Петр счел за нужное отправить посольство и в Рим; ему хотелось заставить папу действовать в Польше против Станислава Лещинского как возведенного на престол Карлом, врагом католицизма, но при этом, разумеется, надобно было показать папе, что сам царь не враг католицизма. В 1707 году отправился в Рим подполковник гвардии князь Борис Ив. Куракин, без характера. После долгих споров насчет церемоний при представлении папе согласились, чтоб Куракин вместо двух раз поцеловал папу в ногу только один раз. В речи своей папе Куракин распространился о расположении царя к папскому престолу: он позволил свободное исповедание католической веры в Москве, позволил строить римские церкви, дал свободный проезд через Россию римским миссионерам, отправляющимся в Китай и Персию; за все это царское величество желает, чтоб папа не признавал короля Станислава, а признал бы того, кто будет избран вольными голосами на сейме; кроме того, Куракин требовал, чтоб папа послал сейму грамоту, в которой бы объявил, что, согласно с царем, он не признает Станислава королем польским; в противном случае, говорил Куракин, если шведам удастся, мимо папы, утвердить Станислава на престоле, то следствием будет уничтожение папской власти и даже совершенное уничтожение римской церкви в Польше. На это отвечали, что папа не признавал и не признает Станислава королем до тех пор, пока вся Речь Посполитая не признает его своим королем, что такой же ответ дан и королю французскому, просившему папу признать Станислава. Куракин спросил: этот ответ будет ли выражен письменно в грамоте папской к царю? Ему отвечали, что папа не напишет этого в грамоте; он и королю французскому велел передать на словах свой ответ, потому что письменный ответ, когда будет узнан, произведет в Польше сильное неудовольствие против папы: и теперь приверженцы Станислава грозятся не признавать папского нунция за то, что папа медлит признанием их короля. Папа, с своей стороны, требовал, чтоб царь дал грамоту за своею рукою о свободном отправлении римского богослужения и построении римских церквей в России. Куракин отвечал, что если захотят построить римскую церковь в Москве или в каком-нибудь другом городе, то, без сомнения, получат позволение; царь не откажется дать и требуемую грамоту - только после войны и смотря по тому, будет ли продолжаться к нему доброе расположение папы.
Все дипломатические средства были употреблены для приобретения посредников при заключении мира с условием сохранения Петербурга; дипломатические средства не действовали. В Польше все дела шли, "как молодая брага", по выражению Петра.
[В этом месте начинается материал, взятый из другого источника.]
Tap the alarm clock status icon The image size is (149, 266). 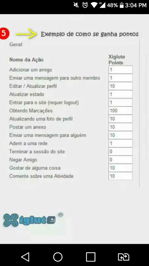[85, 5]
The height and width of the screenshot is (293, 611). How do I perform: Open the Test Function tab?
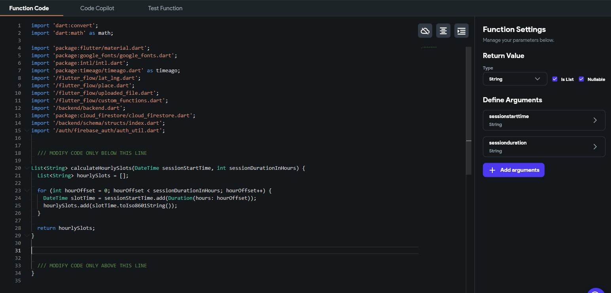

Нужно было взять войну на одни русские плечи, и с первых же дней 1707 года царь распоряжается приготовлениями к обороне. 4 января он писал к Апраксину: "Уже вам то подлинно известно, что сия война над одними нами осталась: того для ничто так надлежит хранить, яко границы, дабы неприятель или силою, а паче лукавым обманом не впал (и хотя еще не думает из Саксонии идти, однако все лучше управить заранее) и внутреннего разорения не принес; того для ничем так чаю сему забежать, что от границ указ дать, дабы в начале весны хлеб ни у кого явно не стоял ни в житницах, ни в гумнах, тако ж и сена, но в лесах, или в ямах, или инако как (а лучше в ямах) спрятан был, також для скота и своего людям собрания в лесах же и болотах заранее не в ближних местах от больших дорог каждый место себе уготовить того для, ежели неприятель похочет, обшед войско, впасть внутрь, тогда везде ничего не найдет, а потом войском сзади будет захвачен, тогда сам не рад будет своему начинанию. Сие надлежит заранее людям объявить, понеже сие людям не без сомнения или страха будет, однако ж когда заранее уведают, то в несколько недель обмыслятся и ни во что страх тот будет; тогда хотя и впрямь (чего еще и не чаем за помощию божиею) то впадение будет, тогда не так будет людям страшно, понеже уже давно ведали, к тому же и убытку такого не понесут от неприятеля. И сие нескольким персонам, кому надлежит ведать и которые имеют рассуждение, объяви (а не всем) и чтоб о том указы послать в первых числах апреля".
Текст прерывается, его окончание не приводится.